Bezirksbürgermeister Michael Grunst (Die Linke): „Der russische Angriffskrieg auf die Ukraine bewegt uns auch in Lichtenberg sehr. Mit der Benennung des im Zentrum von Karlshorst gelegen Platzes wollen wir aus Berlin heraus ein weiteres sichtbares Zeichen der Solidarität mit der Ukraine setzen. Ich bedanke mich bei allen Lichtenberger:innen für die bereits gezeigte Solidarität und konkrete Unterstützung für die Menschen der Ukraine.“

Bezirksstadtrat für Öffentliche Ordnung, Umwelt und Verkehr, Martin Schaefer (CDU): „Oft stehen wir dem Krieg hilflos gegenüber und können so wenig machen. Da kommt es auf jedes Zeichen der Solidarität an, auch für alle anderen Kriegsorte dieser Welt. Wir stehen an der Seite der Ukraine und werden dies nun mit der Benennung dieses Platz deutlich machen.
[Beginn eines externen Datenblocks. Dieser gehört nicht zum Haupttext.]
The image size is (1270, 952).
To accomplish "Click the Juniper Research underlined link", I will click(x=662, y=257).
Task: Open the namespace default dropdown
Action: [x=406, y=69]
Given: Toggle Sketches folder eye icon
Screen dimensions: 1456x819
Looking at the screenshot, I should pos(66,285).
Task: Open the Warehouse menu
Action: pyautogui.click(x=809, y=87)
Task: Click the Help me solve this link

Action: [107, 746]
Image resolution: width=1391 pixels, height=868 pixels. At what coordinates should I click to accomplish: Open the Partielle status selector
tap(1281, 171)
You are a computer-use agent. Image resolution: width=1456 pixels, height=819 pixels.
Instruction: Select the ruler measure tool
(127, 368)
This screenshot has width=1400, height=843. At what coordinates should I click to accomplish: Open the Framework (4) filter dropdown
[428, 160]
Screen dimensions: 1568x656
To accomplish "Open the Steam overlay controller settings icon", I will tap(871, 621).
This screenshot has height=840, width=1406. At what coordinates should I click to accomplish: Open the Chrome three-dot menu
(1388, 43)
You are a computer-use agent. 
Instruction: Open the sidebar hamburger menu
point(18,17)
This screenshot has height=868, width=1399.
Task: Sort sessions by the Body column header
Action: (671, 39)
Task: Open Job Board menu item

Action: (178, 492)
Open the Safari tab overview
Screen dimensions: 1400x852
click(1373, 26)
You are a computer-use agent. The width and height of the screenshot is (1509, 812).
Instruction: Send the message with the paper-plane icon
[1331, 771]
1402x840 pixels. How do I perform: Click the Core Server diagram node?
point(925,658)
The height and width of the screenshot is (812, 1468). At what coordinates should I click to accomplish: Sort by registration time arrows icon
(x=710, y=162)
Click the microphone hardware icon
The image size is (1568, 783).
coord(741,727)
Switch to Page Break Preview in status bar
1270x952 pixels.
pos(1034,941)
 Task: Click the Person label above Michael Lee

Karlshorst kann stolz auf diesen Platz sein.“

Text: Red.

5 Kommentare

  1. Es ist auch meine Meinung – Odessa steht im Zusammenhang mit dem Massaker im Gewerkschaftshaus, verübt von der ukrainischen rechtsextremen Partei und Hundertschaften des „Euro Maidans“

  2. Welches Odessa meinen sie ? Sicher nicht das Odessa vom 2.Mai 2014, als ukrainische Faschisten das dortige Gewerkschaftshaus anzündeten und über 200 Menschen erschossen und meuchelten.
    Denn die Führung der Partei Die Linke spricht ja seit der Spezialoperation Russlands in der Ukraine gegen diese ukrainischen Faschisten vom 24. Februar 2022 bis heute von RUISSISCHEN AGGRESSOREN (!!)
    Einige der Opfer der ukrainischen Faschisten vom 2. Mai 2014 sitzen heute noch in den seit dem seitens der UWS/NATO finanzierten Staatsstreich in der Ukraine im Jahre 2014 in FASCHISTISCHEN GEFÄNGNISSEN ODESSAS !!!
    Mit dieser Namensnennung lacht die Partei Die Linke wie die Politiker der US/NATO-Staaten der Fratze des Faschismus in der heutigen Ukraine ins Gesicht !!

    • Liebe Frau Queck,
      herzlichen Dank für Ihren Kommentar. Wir leiten Ihre Fragen sehr gerne an das Bezirksamt weiter und sind schon auf dessen Antwort gespannt.
      Mit besten Grüßen,
      Ulf Teichert

  3. Infam: ist vergessen worden, was am 2. Mai 2014 im Gewerkschaftshaus geschah? Ein Massaker durch Kiewer Faschisten an Maidan-Gegnern, die tatsächlich eine freie, demokratische Ukraine ohne faschistische Regierung wollten.